In the grand scheme of things, this is a fairly minor issue. Evolve is a great game, but the climbing is definitely a feature that Turtle Rock should continue to improve after launch.
Balance is an issue
Any gamer who has ever played a massively multiplayer online or MOBA title at launch knows that the game will change drastically in six months. Evolve is no different.
As players master the characters and explore their various mechanics, balance issues will arise. Turtle Rock and 2K will probably continue to tinker with Evolve for years, as presumably new monsters, hunters, and maps will force the experience to, well, evolve.
Many players took to Turtle Rock’s forums during the last open beta to voice their disapproval about the Wraith, which uses a nasty teleport skill to whiz in and out of fights. It is with great sadness that I must tell you that the Wraith is still broken. Inexperienced players will not lay a finger on the extremely mobile monster, and those with some skill will likely fall for its disgusting decoy skill.
The third tier of hunters are also strong. This might be by design, which makes some sense. These talented hunters are a gift for those who toil long enough to unlock them. But I am not quite sure if it’s a positive thing for Abe to be much stronger than Griffith. They are both the same class and should do the same thing, so why can one do it a lot better? A team of tier-three hunters will be nearly unstoppable against most veteran monster players, even if they are using the Wraith.
Conclusion
Evolve broke my heart.
I love the concept behind Evolve, and Turtle Rock delivered in a big way. Its unorthodox playstyle cleverly uses conventional controls from our favorite shooters and MOBAs to keep players feeling safe. It’s brooding presentation inspires a lack of hope in those leaping to certain doom from the hunters’ space ship.
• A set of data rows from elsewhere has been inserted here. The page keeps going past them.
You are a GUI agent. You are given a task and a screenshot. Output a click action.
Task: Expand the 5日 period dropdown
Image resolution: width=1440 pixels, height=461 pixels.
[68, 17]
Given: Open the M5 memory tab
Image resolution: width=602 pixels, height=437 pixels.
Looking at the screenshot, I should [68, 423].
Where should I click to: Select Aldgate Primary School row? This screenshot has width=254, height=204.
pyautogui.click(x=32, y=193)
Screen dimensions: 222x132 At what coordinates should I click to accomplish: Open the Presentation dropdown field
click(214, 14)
But it doesn’t offer enough yet, and what content options it does have is cloaked behind a clunky menu that doesn’t permit players to hop into its varying modes. Evolve had a beautiful start, but now it’s time to add to it. We need a queue for players that want to play one round of the nest, rescue or defend modes. We need more character choices, maps and play modes.
If those demands are met, Evolve’s value will skyrocket. Until then, I can only assign a score to the game in front of me.
Score: 72/100
Evolve was released for the PlayStation 4, Xbox One and PC on Feb. 10. 2K Games provided GamesBeat with a PC Deluxe Digital Download version of Evolve for the purposes of this review.